Николай Николаевич и подумать не мог, что на этом письме аукнется его встреча с генерал-губернатором Западной Сибири князем Горчаковым. Проходило оно через губернскую канцелярию и старанием княжеского порученца Булгакова попало князю в руки, причем в самое неподходящее время – когда генерал-губернатор болел после очередного многообильного ужина, устроенного омскими скотопромышленниками по случаю дня преподобномученицы Анастасии-овчарницы. Князь с превеликим удовольствием порвал письмо своего «сослуживца», на радостях выпил водки, закусил соленым огурцом и ощутил, как полегчало голове и всему организму.
Глава 11
Генерал-губернатор был в бешенстве. Он, что называется, рвал и метал: топал ногами, брызгал слюной и размахивал руками, сопровождая столь непотребные действия не очень вразумительными выкриками. Обычно кудрявые на темени и висках рыжеватые волосы потемнели от пота и разметались слипшимися прядями. Весьма неприятно изумленный таким образом обожаемого шефа, адъютант Вася попытался было остановить этот поток, но, буквально отброшенный грозным рыком генерала, затаился возле невозмутимо стоявшего у дверей Стадлера. Андрей Осипович повстречался им накануне – привез срочные бумаги для генерал-губернатора. Заметно было, что после ознакомления с ними шеф помрачнел, насупился, а на следующее утро, когда кортеж прибыл в большое село Карымское, где староста преподнес Муравьеву шкуру тигра, случилась самая настоящая конфузия. Генерал поинтересовался, где взяли такую роскошь, староста, простая душа, ответил: купили, мол, у охотников за хорошие деньги. Генерал: а где деньги взяли? Староста: собрали у населения. Генерал: кто позволил? Староста: так, мол, всегда делали, когда начальство приезжало, – собирали на подарок да на возможное застолье. Тут генерал сорвался и пошло-поехало. На бедного старосту обрушился огромный вал обвинений в незаконном обирании людей, подкупе должностного лица, мздоимстве и еще много чего, о чем староста и понятия не имел. Генерал бушевал, а староста стоял, понурив стриженую в кружок голову, и мял в руках свою праздничную белого войлока шапку.
– Андрей, ты не знаешь, что случилось с Николаем Николаевичем? – шепотом спросил Вася из-за спины Стадлера.
– Накопилось, – меланхолично отозвался тот. – У него такое и в Туле бывало. Сам не однажды видел. Накажет виновного и – отойдет.
– Так в том-то и дело, что этот староста ни в чем не виноват! Ему из округа указывали – он исполнял. Это же несправедливо!
– Справедливости, Вася, вообще нет, и не нам это менять…
Муравьев приказал дать старосте тридцать плетей, чтобы другим неповадно было, и казаки увели бедолагу. Генерал метался по апартаментам, выделенным ему на почтовой станции, и никак не мог успокоиться. Наконец, приказал запрягать и выезжать на Читу.
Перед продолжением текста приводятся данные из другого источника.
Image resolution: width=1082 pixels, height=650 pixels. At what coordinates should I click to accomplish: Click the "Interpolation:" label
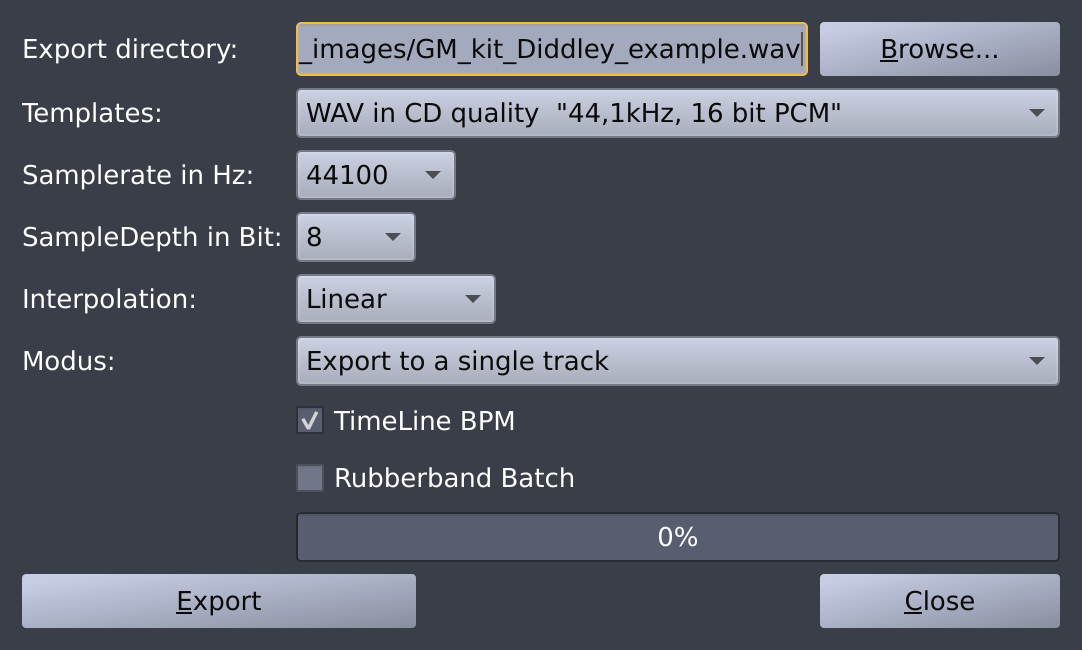(x=107, y=299)
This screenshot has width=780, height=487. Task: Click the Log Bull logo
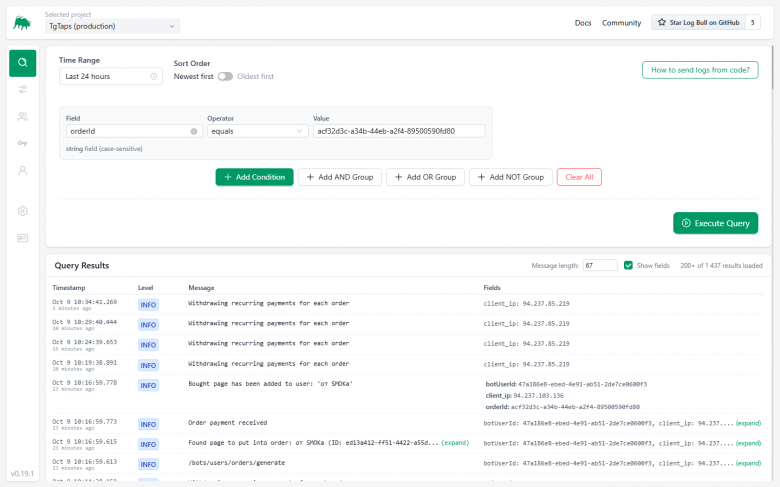[x=22, y=23]
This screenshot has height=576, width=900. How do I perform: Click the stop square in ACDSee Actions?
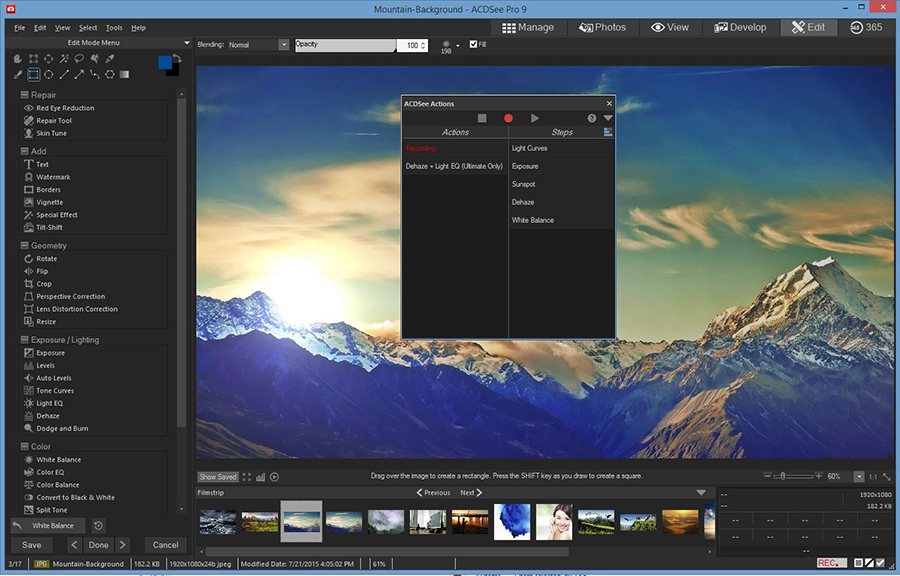point(482,118)
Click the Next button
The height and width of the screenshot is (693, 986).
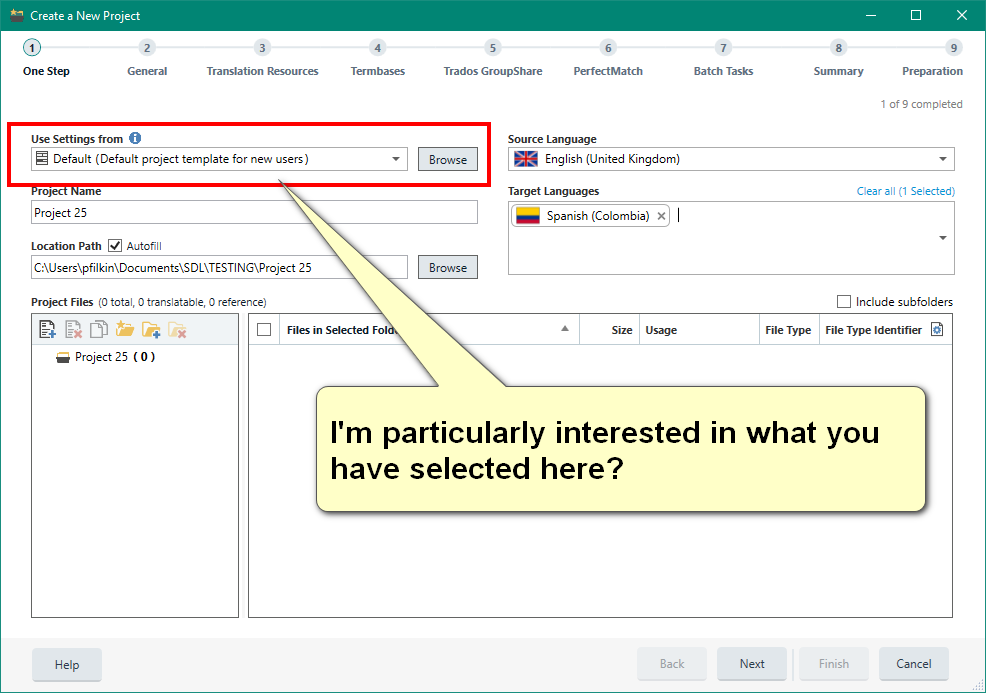[751, 663]
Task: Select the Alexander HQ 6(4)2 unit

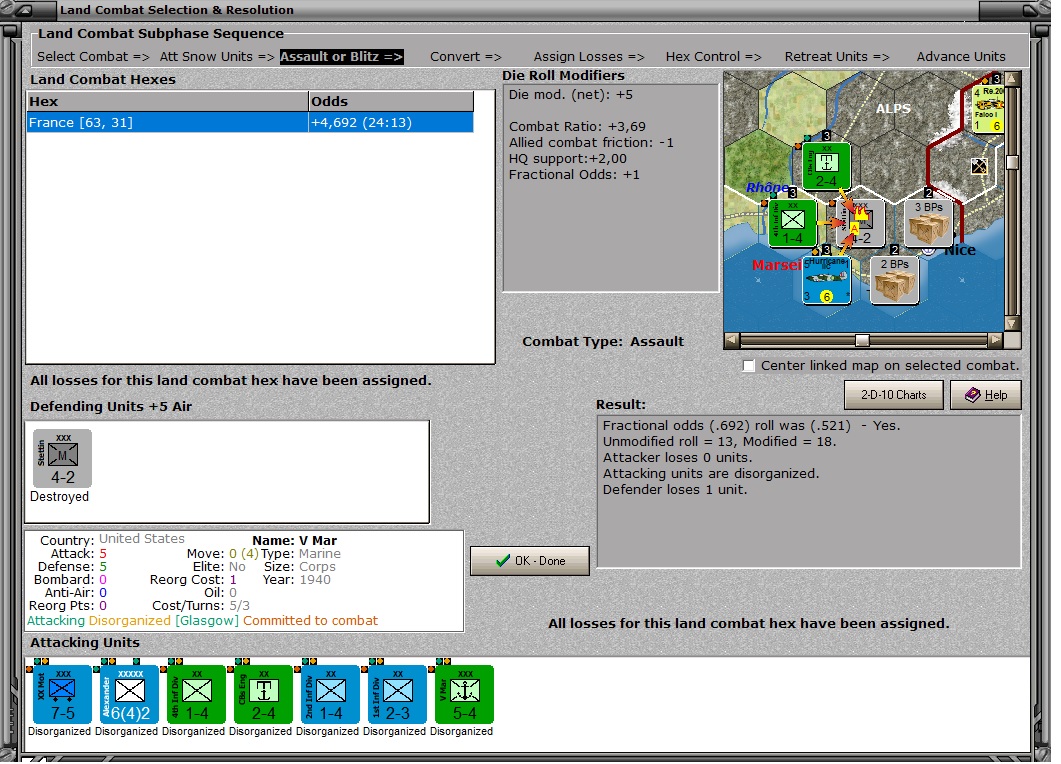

Занял бричку Стадлера и ехал один, с кучером на козлах, молодые тряслись в тарантасе, чем Вася был очень даже доволен: по крайней мере, надеялся, что никто не помешает поговорить с умным товарищем – Андрей был на семь лет старше, по службе много опытней и знал «дядюшку» еще по Тульской губернии. Однако Стадлер и вообще был не очень-то разговорчив, а тут совсем замкнулся и отделывался односложными ответами, чем весьма разочаровал Василия Михайловича, которого буквально распирало от наплыва не находящих выхода благородных гражданских чувств.
Муравьев всю дорогу до Дарасуна – а это больше сорока верст вдоль юго-восточных отрогов Даурского хребта, встречь течению Ингоды – молчал, глядя в суконную спину ямщика, привезшего Стадлера. Тот что-то напевал себе под нос, не обращая внимания на ездока, и генерал-губернатор угрюмо радовался, что никто не заглядывает ему в лицо, пугаясь мрачного настроения, которое терзало Муравьева с тех минут, когда он среди привезенных бумаг увидел письмо от Катрин и, конечно, первым делом прочитал его. Известие об утрате нерожденного ребенка отозвалось уколом в сердце, но, вообще-то, не так чтобы очень сильно – он еще не успел ощутить себя отцом; умом понимал, что где-то во чреве (какое жутко корявое слово!) его единственной и ненаглядной растет и зреет кто-то совершенно непредставимый, но уже называемый нежно и ласково – дитя; умом понимал, однако любви к нему не испытывал, вполне резонно считая, что всему свое время: вот родится, заплачет или улыбнется, скажет «папа» – тогда и прирастет к сердцу.